> **Activity**: Write the entries below again, precisely as they appear.

Stored records
******************************

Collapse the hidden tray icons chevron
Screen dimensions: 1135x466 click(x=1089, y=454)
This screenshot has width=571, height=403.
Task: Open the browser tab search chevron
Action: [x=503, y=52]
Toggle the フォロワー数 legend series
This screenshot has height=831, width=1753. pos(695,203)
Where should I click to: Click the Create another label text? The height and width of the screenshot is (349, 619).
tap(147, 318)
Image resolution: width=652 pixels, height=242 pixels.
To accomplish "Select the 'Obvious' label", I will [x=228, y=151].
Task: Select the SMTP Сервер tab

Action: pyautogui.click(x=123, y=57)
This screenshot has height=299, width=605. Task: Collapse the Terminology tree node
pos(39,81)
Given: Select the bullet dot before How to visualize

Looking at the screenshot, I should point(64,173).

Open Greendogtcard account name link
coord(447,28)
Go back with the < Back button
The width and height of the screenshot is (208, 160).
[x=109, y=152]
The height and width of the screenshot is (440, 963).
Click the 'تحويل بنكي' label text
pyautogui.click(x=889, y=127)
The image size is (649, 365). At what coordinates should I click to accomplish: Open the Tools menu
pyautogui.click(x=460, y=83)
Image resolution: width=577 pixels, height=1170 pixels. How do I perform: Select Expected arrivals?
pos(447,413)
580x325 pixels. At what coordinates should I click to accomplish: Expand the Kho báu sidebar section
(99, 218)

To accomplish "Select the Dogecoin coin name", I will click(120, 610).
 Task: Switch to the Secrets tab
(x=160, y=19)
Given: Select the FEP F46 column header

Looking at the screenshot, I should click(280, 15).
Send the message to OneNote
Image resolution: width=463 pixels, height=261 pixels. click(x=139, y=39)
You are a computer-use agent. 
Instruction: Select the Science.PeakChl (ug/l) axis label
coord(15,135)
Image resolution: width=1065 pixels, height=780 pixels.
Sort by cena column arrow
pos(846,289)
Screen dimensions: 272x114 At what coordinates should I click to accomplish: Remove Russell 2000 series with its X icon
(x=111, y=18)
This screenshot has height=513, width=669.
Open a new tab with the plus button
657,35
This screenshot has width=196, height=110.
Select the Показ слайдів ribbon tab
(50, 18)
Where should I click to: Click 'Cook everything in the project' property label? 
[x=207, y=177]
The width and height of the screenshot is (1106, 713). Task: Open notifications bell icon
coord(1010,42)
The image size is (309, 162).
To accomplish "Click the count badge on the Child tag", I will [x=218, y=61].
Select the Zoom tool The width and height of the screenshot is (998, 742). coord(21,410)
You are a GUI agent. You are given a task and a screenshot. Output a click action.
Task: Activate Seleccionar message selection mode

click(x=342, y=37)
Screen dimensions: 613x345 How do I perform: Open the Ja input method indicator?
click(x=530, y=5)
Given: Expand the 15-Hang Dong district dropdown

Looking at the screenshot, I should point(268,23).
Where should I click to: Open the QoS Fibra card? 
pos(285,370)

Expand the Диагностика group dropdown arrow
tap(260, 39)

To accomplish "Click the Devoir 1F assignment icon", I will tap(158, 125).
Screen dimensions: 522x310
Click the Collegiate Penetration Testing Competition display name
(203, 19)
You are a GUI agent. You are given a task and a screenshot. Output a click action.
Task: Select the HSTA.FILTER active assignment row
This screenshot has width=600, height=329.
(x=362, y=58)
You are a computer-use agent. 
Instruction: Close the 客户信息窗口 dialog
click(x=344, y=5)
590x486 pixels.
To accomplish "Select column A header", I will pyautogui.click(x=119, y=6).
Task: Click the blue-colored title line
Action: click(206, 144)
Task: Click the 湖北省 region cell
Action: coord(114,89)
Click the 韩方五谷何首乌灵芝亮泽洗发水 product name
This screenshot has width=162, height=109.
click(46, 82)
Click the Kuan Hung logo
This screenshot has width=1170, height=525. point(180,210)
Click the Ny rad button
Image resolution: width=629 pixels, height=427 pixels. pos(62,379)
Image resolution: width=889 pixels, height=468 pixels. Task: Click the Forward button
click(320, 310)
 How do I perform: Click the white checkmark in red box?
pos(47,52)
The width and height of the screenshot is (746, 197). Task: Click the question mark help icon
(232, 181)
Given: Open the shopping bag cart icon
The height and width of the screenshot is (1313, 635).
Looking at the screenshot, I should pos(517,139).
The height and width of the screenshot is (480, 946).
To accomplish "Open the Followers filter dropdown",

******************************

> **Solution to this problem**:
Collapse the hidden tray icons chevron
Screen dimensions: 1135x466 click(x=1089, y=454)
This screenshot has width=571, height=403.
Task: Open the browser tab search chevron
Action: [x=503, y=52]
Toggle the フォロワー数 legend series
This screenshot has height=831, width=1753. pos(695,203)
Where should I click to: Click the Create another label text? The height and width of the screenshot is (349, 619).
tap(147, 318)
Image resolution: width=652 pixels, height=242 pixels.
To accomplish "Select the 'Obvious' label", I will [x=228, y=151].
Task: Select the SMTP Сервер tab

Action: pyautogui.click(x=123, y=57)
This screenshot has height=299, width=605. Task: Collapse the Terminology tree node
pos(39,81)
Given: Select the bullet dot before How to visualize

Looking at the screenshot, I should point(64,173).

Open Greendogtcard account name link
coord(447,28)
Go back with the < Back button
The width and height of the screenshot is (208, 160).
[x=109, y=152]
The height and width of the screenshot is (440, 963).
Click the 'تحويل بنكي' label text
pyautogui.click(x=889, y=127)
The image size is (649, 365). At what coordinates should I click to accomplish: Open the Tools menu
pyautogui.click(x=460, y=83)
Image resolution: width=577 pixels, height=1170 pixels. How do I perform: Select Expected arrivals?
pos(447,413)
580x325 pixels. At what coordinates should I click to accomplish: Expand the Kho báu sidebar section
(99, 218)

To accomplish "Select the Dogecoin coin name", I will click(120, 610).
 Task: Switch to the Secrets tab
(x=160, y=19)
Given: Select the FEP F46 column header

Looking at the screenshot, I should click(280, 15).
Send the message to OneNote
Image resolution: width=463 pixels, height=261 pixels. click(x=139, y=39)
You are a computer-use agent. 
Instruction: Select the Science.PeakChl (ug/l) axis label
coord(15,135)
Image resolution: width=1065 pixels, height=780 pixels.
Sort by cena column arrow
pos(846,289)
Screen dimensions: 272x114 At what coordinates should I click to accomplish: Remove Russell 2000 series with its X icon
(x=111, y=18)
This screenshot has height=513, width=669.
Open a new tab with the plus button
657,35
This screenshot has width=196, height=110.
Select the Показ слайдів ribbon tab
(50, 18)
Where should I click to: Click 'Cook everything in the project' property label? 
[x=207, y=177]
The width and height of the screenshot is (1106, 713). Task: Open notifications bell icon
coord(1010,42)
The image size is (309, 162).
To accomplish "Click the count badge on the Child tag", I will [x=218, y=61].
Select the Zoom tool The width and height of the screenshot is (998, 742). coord(21,410)
You are a GUI agent. You are given a task and a screenshot. Output a click action.
Task: Activate Seleccionar message selection mode

click(x=342, y=37)
Screen dimensions: 613x345 How do I perform: Open the Ja input method indicator?
click(x=530, y=5)
Given: Expand the 15-Hang Dong district dropdown

Looking at the screenshot, I should point(268,23).
Where should I click to: Open the QoS Fibra card? 
pos(285,370)

Expand the Диагностика group dropdown arrow
tap(260, 39)

To accomplish "Click the Devoir 1F assignment icon", I will tap(158, 125).
Screen dimensions: 522x310
Click the Collegiate Penetration Testing Competition display name
(203, 19)
You are a GUI agent. You are given a task and a screenshot. Output a click action.
Task: Select the HSTA.FILTER active assignment row
This screenshot has width=600, height=329.
(x=362, y=58)
You are a computer-use agent. 
Instruction: Close the 客户信息窗口 dialog
click(x=344, y=5)
590x486 pixels.
To accomplish "Select column A header", I will pyautogui.click(x=119, y=6).
Task: Click the blue-colored title line
Action: click(206, 144)
Task: Click the 湖北省 region cell
Action: coord(114,89)
Click the 韩方五谷何首乌灵芝亮泽洗发水 product name
This screenshot has width=162, height=109.
click(46, 82)
Click the Kuan Hung logo
This screenshot has width=1170, height=525. point(180,210)
Click the Ny rad button
Image resolution: width=629 pixels, height=427 pixels. pos(62,379)
Image resolution: width=889 pixels, height=468 pixels. Task: Click the Forward button
click(320, 310)
 How do I perform: Click the white checkmark in red box?
pos(47,52)
The width and height of the screenshot is (746, 197). Task: Click the question mark help icon
(232, 181)
Given: Open the shopping bag cart icon
The height and width of the screenshot is (1313, 635).
Looking at the screenshot, I should pos(517,139).
The height and width of the screenshot is (480, 946).
To accomplish "Open the Followers filter dropdown",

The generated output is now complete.